Begin INFORMATION GIVEN

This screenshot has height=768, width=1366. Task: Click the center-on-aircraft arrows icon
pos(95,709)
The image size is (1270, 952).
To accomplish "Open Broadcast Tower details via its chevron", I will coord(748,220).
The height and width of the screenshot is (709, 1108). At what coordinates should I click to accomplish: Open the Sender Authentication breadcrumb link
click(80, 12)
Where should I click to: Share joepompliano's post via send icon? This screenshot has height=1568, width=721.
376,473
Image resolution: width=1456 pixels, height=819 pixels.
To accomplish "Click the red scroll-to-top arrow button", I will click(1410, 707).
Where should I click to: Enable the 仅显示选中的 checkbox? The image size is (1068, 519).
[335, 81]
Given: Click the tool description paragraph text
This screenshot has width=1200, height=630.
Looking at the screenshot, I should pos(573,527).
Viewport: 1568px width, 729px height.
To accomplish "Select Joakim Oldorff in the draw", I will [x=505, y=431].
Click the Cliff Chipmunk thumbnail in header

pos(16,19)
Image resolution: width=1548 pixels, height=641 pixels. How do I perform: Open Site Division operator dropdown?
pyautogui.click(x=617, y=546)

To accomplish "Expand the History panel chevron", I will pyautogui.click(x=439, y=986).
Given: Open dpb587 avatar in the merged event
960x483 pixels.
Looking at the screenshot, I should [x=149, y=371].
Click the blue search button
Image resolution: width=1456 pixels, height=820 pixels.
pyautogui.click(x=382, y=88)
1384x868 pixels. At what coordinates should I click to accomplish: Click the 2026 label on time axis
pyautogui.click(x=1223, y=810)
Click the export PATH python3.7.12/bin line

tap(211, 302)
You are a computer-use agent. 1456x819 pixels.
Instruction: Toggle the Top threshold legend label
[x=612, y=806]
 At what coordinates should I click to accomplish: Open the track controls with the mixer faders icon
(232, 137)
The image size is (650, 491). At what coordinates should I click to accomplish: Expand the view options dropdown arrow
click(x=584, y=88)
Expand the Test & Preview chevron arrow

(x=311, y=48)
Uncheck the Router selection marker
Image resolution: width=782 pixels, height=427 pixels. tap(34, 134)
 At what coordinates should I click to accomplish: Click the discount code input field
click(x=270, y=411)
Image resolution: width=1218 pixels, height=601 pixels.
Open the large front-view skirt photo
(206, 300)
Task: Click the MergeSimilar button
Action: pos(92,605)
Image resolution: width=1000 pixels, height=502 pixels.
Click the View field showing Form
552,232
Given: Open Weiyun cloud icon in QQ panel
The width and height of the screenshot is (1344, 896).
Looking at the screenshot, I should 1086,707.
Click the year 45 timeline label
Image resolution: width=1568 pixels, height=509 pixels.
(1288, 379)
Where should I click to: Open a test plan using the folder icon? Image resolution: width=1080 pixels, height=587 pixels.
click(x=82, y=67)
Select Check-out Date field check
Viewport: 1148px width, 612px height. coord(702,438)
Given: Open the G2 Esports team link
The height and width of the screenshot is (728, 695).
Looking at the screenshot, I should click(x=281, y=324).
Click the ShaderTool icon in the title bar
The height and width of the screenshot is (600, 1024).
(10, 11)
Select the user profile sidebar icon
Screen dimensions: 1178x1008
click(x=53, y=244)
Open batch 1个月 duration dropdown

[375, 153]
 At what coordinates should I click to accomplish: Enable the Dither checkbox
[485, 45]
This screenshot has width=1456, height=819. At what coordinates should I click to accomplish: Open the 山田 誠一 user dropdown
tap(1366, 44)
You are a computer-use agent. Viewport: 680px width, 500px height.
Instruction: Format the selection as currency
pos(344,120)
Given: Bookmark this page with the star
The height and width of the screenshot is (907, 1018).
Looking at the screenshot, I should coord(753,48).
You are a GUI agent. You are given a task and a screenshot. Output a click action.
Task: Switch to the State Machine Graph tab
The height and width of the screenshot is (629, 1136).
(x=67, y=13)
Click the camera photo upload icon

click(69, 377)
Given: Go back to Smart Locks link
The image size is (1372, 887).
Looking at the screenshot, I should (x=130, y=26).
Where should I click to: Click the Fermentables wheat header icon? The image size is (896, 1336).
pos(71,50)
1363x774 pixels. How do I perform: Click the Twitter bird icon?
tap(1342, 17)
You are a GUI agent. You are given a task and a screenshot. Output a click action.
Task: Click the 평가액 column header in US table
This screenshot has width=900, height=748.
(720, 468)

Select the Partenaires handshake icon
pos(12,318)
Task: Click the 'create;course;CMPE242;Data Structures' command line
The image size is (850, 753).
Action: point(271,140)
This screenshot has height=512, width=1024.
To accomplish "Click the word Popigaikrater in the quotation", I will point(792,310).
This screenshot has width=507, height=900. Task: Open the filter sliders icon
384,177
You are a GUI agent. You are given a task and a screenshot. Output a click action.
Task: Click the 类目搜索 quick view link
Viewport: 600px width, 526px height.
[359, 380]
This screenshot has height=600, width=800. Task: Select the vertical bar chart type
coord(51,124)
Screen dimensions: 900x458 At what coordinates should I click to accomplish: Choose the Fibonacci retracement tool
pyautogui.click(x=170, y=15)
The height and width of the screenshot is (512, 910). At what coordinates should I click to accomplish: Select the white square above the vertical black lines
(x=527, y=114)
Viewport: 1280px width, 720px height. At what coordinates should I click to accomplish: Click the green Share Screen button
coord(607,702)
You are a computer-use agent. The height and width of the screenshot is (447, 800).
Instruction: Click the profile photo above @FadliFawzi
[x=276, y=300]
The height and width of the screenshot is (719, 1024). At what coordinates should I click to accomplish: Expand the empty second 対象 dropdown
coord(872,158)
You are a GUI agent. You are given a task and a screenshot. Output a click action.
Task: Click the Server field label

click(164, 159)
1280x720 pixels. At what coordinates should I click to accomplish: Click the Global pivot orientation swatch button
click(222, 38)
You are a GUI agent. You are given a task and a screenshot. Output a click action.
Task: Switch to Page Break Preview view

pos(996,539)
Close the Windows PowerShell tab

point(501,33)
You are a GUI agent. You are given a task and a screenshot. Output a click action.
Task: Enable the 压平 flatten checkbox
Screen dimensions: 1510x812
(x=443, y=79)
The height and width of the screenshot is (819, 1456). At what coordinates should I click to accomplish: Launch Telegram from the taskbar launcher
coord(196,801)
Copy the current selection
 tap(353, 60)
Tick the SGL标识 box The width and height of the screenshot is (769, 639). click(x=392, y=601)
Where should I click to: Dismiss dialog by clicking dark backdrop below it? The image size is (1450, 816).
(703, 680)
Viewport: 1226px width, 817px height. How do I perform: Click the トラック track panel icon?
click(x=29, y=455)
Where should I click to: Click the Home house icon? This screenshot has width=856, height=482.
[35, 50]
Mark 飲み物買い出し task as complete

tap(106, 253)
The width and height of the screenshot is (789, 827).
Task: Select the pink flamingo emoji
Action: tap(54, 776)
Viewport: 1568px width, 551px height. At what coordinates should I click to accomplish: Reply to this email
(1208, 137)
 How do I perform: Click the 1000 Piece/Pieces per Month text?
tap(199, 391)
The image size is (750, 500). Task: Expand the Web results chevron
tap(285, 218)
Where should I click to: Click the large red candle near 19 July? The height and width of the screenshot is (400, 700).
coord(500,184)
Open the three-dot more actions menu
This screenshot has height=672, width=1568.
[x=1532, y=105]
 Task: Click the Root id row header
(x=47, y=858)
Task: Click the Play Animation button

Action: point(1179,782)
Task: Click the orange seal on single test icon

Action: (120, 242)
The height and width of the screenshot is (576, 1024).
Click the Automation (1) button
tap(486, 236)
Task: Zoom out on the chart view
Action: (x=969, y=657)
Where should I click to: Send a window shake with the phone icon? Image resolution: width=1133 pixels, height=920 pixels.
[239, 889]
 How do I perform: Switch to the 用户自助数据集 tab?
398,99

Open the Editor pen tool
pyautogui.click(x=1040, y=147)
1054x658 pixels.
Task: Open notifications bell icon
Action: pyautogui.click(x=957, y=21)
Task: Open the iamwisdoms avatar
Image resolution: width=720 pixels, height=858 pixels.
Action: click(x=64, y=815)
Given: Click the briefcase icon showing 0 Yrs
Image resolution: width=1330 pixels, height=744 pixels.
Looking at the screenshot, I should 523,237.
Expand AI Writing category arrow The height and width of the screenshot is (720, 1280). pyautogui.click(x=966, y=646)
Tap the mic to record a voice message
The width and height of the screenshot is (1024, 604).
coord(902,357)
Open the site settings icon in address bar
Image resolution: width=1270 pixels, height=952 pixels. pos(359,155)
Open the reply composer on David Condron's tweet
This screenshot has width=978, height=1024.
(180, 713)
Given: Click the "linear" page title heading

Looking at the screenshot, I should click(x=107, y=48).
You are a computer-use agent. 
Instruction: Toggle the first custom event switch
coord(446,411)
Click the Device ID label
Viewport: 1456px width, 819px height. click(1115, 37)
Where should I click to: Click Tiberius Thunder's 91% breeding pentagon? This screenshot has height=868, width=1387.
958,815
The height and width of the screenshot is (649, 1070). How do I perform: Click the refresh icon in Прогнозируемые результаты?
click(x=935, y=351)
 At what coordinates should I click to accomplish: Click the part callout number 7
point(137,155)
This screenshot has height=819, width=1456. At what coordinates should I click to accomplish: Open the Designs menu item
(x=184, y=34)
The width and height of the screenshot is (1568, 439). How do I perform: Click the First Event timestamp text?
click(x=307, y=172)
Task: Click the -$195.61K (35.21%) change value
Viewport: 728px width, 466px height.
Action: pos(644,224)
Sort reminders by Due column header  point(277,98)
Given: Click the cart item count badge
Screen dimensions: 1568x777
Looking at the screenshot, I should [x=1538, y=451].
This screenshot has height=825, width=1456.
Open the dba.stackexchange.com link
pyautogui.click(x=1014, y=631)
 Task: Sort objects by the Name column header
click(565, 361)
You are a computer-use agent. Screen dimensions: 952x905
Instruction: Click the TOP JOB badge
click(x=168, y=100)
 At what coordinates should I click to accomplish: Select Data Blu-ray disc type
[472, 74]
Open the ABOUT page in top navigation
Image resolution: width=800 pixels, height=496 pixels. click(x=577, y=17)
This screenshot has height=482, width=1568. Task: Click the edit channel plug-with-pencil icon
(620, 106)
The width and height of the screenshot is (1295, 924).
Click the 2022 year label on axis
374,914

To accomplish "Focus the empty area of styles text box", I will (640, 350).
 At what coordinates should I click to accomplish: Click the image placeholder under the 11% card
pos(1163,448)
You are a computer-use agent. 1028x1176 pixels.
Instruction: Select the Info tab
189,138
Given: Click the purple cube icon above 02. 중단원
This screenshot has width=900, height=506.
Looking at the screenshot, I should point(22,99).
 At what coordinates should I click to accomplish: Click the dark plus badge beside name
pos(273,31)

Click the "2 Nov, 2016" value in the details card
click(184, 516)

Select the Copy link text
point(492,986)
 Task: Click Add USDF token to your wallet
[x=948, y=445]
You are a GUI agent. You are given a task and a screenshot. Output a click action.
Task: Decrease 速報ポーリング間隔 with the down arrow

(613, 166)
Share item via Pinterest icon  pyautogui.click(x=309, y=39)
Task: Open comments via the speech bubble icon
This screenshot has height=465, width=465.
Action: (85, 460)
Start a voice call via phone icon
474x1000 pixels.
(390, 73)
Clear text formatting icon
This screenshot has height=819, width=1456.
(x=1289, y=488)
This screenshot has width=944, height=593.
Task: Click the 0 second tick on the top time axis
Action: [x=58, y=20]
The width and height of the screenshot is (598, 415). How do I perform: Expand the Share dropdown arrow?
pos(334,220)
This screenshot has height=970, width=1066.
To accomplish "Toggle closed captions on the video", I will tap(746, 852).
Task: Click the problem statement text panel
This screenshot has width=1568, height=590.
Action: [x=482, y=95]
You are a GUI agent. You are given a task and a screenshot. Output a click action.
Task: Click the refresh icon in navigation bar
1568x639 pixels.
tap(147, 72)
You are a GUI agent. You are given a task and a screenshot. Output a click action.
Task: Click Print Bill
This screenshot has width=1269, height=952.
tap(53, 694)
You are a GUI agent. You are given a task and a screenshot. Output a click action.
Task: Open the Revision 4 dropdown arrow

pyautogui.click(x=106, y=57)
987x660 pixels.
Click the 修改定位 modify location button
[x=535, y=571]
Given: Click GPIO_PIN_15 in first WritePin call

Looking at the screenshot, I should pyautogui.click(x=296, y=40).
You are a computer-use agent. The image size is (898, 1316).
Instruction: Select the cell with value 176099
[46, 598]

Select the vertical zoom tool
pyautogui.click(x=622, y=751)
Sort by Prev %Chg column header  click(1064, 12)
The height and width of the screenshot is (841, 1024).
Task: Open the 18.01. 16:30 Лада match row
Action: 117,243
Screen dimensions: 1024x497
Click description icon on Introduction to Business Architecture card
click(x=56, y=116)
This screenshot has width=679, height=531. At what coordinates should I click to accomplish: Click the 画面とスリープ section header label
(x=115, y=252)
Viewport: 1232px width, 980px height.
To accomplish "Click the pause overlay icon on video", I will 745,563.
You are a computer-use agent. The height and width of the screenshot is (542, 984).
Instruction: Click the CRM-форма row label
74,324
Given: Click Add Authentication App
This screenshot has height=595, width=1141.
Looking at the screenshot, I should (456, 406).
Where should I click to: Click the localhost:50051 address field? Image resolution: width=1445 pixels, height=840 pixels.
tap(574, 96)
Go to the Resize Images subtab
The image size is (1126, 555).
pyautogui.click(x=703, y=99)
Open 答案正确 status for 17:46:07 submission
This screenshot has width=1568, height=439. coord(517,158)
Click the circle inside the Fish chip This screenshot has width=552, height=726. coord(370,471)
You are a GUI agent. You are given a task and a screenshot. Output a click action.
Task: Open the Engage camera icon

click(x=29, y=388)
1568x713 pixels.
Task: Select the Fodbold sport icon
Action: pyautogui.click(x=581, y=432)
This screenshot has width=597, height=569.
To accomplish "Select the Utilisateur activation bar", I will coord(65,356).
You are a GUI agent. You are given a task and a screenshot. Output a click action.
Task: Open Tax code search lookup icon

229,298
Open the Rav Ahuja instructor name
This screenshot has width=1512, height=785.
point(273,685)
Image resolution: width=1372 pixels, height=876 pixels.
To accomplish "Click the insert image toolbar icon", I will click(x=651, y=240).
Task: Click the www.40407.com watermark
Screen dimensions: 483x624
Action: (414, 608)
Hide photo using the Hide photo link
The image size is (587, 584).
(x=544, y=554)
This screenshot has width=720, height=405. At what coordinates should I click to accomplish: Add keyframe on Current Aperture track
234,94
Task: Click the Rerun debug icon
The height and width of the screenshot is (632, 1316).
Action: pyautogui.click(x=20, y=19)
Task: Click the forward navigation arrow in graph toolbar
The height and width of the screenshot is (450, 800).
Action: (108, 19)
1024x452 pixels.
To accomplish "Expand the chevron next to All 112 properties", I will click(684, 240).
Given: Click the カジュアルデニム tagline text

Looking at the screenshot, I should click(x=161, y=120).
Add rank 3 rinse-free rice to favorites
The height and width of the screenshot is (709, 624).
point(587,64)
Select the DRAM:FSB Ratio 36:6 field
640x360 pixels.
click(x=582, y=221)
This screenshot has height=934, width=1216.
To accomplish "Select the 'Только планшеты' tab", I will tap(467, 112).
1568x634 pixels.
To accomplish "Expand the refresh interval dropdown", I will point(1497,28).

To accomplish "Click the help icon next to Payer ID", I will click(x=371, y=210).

End INFORMATION GIVEN

Could you recast the stretch of the material from the line containing "1363x774 pixels. How" through the line containing "Action: point(271,140)" as a numbered list, dropping any blank lines?

SOLUTION TO THIS TASK
1. 1363x774 pixels. How do I perform: Click the Twitter bird icon?
2. tap(1342, 17)
3. You are a GUI agent. You are given a task and a screenshot. Output a click action.
4. Task: Click the 평가액 column header in US table
5. This screenshot has width=900, height=748.
6. (720, 468)
7. Select the Partenaires handshake icon
8. pos(12,318)
9. Task: Click the 'create;course;CMPE242;Data Structures' command line
10. The image size is (850, 753).
11. Action: point(271,140)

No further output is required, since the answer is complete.